Fra le molte cose che mi hanno stupito c'è la sezione dedicata alle canzoni di un gruppo di spaccapietre. Fra le più celebri precedenti raccolte di Lomax ci sono le “Prison songs”, le canzoni dei detenuti neri nei penitenziari, registrate una decina d'anni prima della campagna italiana. Ci sono davvero delle analogie impressionanti, e credo che anche Lomax ne sia rimasto colpito.
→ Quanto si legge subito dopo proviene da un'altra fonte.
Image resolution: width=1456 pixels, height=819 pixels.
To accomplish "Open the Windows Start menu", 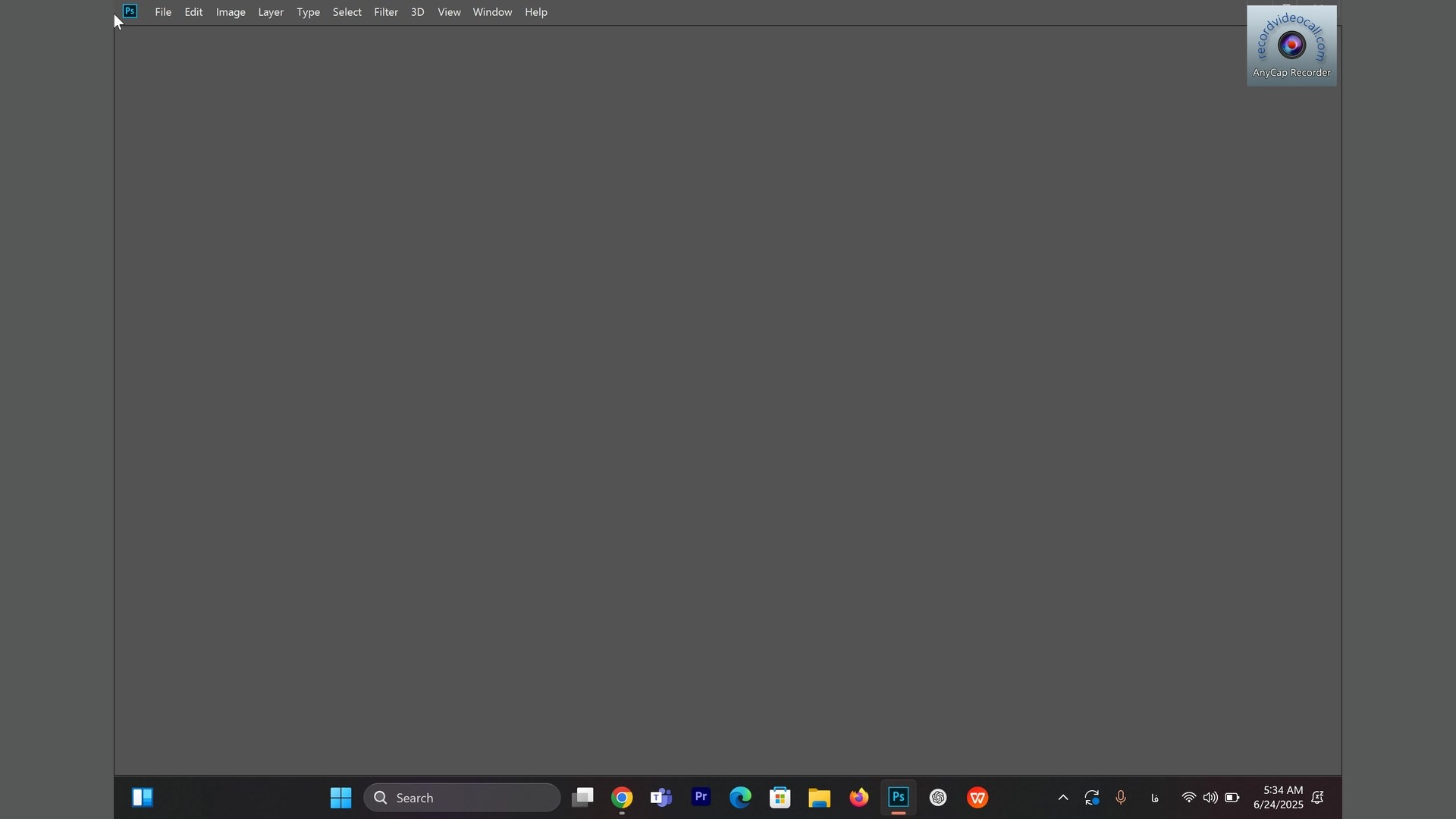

Senza dubbio, il trasporto di Lomax per questo gruppo di cantanti-lavoratori è evidentissimo anche nella particolare cura che ha dedicato alla documentazione fotografica (oltre a registrare Lomax documentava anche fotograficamente) che trovi nel libro. Guarda per esempio le teste in questa foto: sono tutte prive di cappello. Considera che siamo in agosto, mattina avanzata, temperatura stimabile 35 gradi, sole a picco, rischio di insolazione dopo tre minuti di esposizione... nessuno usciva senza cappello. Aggiungi che più in generale nelle società patriarcali tutti i maschi andavano a capo coperto, anche nelle fotografie degli scioperi del primo Novecento avrai notato che tutti sono a capo coperto, gli operai col berretto, i leader e gli avvocati socialisti con il cappello di feltro.
Il fatto che nelle foto non lo abbiano è perché senza dubbio Lomax gli aveva chiesto di toglierselo per il tempo della foto, perché il cappello fa ombra a tre quarti della faccia. Lui aveva un particolare interesse per questo gruppo qua, al punto di arrivare ad edulcorare il suo ritratto per ottenere l'immagine migliore. Molto probabile che questo trasporto nascesse dal fatto che gli evocavano qualcosa che lui aveva già riscontrato in un contesto che forse non era poi così differente, fatto salvo che quelli erano detenuti neri e questi spaccapietre dei “liberi lavoratori” bianchi.